[Stored items]
____
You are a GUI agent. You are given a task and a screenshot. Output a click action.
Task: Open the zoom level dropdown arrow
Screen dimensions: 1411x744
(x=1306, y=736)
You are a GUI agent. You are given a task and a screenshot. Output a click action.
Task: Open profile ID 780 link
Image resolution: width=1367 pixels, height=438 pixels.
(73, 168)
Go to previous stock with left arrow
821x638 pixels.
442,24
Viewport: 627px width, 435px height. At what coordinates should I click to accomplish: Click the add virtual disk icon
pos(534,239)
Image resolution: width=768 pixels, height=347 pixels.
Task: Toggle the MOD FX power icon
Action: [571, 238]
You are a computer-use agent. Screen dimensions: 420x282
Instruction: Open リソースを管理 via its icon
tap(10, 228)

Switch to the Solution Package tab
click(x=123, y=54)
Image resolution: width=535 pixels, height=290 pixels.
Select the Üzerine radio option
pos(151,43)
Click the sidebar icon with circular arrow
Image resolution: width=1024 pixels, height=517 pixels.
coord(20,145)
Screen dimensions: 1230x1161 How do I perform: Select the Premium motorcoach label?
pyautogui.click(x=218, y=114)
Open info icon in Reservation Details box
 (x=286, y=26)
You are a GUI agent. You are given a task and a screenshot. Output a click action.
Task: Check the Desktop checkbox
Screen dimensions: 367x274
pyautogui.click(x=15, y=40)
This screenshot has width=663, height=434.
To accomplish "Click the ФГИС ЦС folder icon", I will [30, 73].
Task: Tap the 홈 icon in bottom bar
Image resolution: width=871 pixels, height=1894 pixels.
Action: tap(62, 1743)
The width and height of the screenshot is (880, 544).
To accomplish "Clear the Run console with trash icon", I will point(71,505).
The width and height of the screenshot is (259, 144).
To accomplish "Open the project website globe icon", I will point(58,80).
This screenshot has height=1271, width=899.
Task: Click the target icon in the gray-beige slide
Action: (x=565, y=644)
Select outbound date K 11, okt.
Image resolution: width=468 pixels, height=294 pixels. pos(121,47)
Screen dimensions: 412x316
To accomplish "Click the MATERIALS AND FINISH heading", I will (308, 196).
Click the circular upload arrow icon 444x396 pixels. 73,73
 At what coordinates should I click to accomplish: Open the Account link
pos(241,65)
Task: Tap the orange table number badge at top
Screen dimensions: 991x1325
____
YOUR GOAL:
Set down each line from the line containing "The width and height of the screenshot is (880, 544)." through the final line of the data, exactly and with nothing added.

PROBLEM SOLUTION:
The width and height of the screenshot is (880, 544).
To accomplish "Clear the Run console with trash icon", I will point(71,505).
The width and height of the screenshot is (259, 144).
To accomplish "Open the project website globe icon", I will point(58,80).
This screenshot has height=1271, width=899.
Task: Click the target icon in the gray-beige slide
Action: (x=565, y=644)
Select outbound date K 11, okt.
Image resolution: width=468 pixels, height=294 pixels. pos(121,47)
Screen dimensions: 412x316
To accomplish "Click the MATERIALS AND FINISH heading", I will (308, 196).
Click the circular upload arrow icon 444x396 pixels. 73,73
 At what coordinates should I click to accomplish: Open the Account link
pos(241,65)
Task: Tap the orange table number badge at top
Screen dimensions: 991x1325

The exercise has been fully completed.